Putting your loved ones on the front lines

 

 

 I have to say this whole COVID-19 mess has me a bit stressed out. I've already had a telephone conversation with my neurologist on his day off (which was amazing and so cool by the way) and he told me basically "do not leave your house" "stay put". Which is the obvious choice right now yes. But what that means is that I am having to put my husband at risk of going out there in the midst of chaos and infection central to forage for groceries and to go to work. 

I listened in to the conference that MS Views and News had yesterday evening and got to ask the very obvious question of "my husband is an electrician and must go to work, he can't work from home. How should we make sure he is sanitized before he gets back into our home?"

The answers were wonderful and everything we really already knew in our gut but when asking questions during any time of chaos you almost hope to hear something new. Something you didn't know before. A magical answer sort of speak. I guess part of me was hoping to learn something I didn't already know but what it do do was offer some confidence that my gut and instincts were on point when it came to what to DO about it. 

My husband is an electrician. Her works for the Water District in our area so needless to say it is not a job that he can operate from home. Management has adjusted his schedule to working 3 (12 hour days). Which i know is going to be crazy on him. He's no spring chicken. But he's a hard worker and committed to keeping his family afloat. 

He went back to work yesterday and spent hours disinfecting all of his equipment. Making his truck his "safe zone" where nothing that could be contaminated would be let into. 

The night before last when he was due to go back after being home with us for a few days was sleepless. I tossed and turned knowing that in a way my health kind of lies in my spouses hands.That's scary to anyone no matter how responsible your spouse is. My neurologist has told me point blank due to chemo drugs still being in my system I am even higher at risk and if infected it would be detrimental to my life. Seriously? I can't even believe i'm writing these words. Who the heck ever thought something like catastrophic would actually ever happen?

I didn't even go into this blog with a pretense of a silver lining or motivational outreach. I guess i'm just simply venting. Not letting myself completely fall into the fear. However yes I am nervous for my husband. He's the most hard working person I know other than my Father. He's dedicated to our family. He's dedicated to my health and I love him more than anything on this planet. 

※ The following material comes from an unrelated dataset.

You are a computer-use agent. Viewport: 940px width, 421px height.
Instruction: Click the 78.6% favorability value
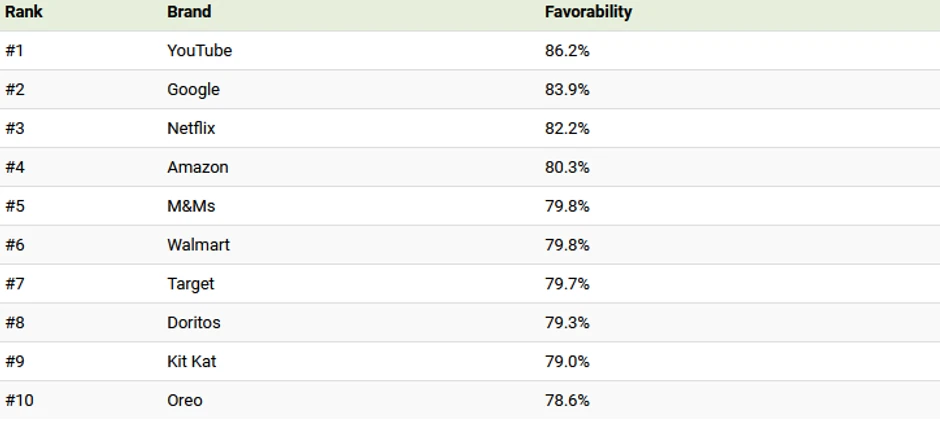(567, 401)
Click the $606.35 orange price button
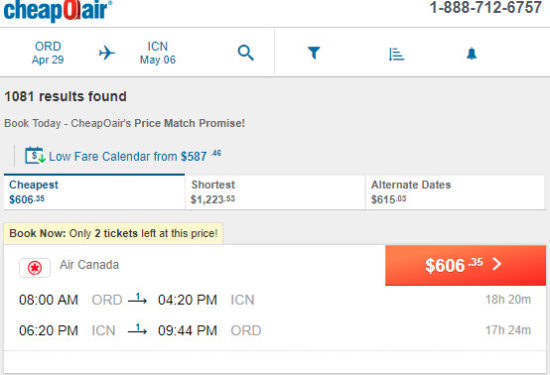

Writing this blog is also keeping my mind off of devouring everything in my fridge. Why is that when you are home you want to stuff your face more than when you are not at home? It's like we all turn into squirrel mode and want to store our nuts in our cheeks until this is all over. 

Be safe, stay home, practice social distancing, and if you spouse must go out and work be smart about it. I have him leaving all of his clothes in our garage in a trash bag. We're being smart. It's alot to think about when your brain isn't programmed to think this way. It's almost like "pretend everything has blood on it". Right? easier to program your brain like this I suppose.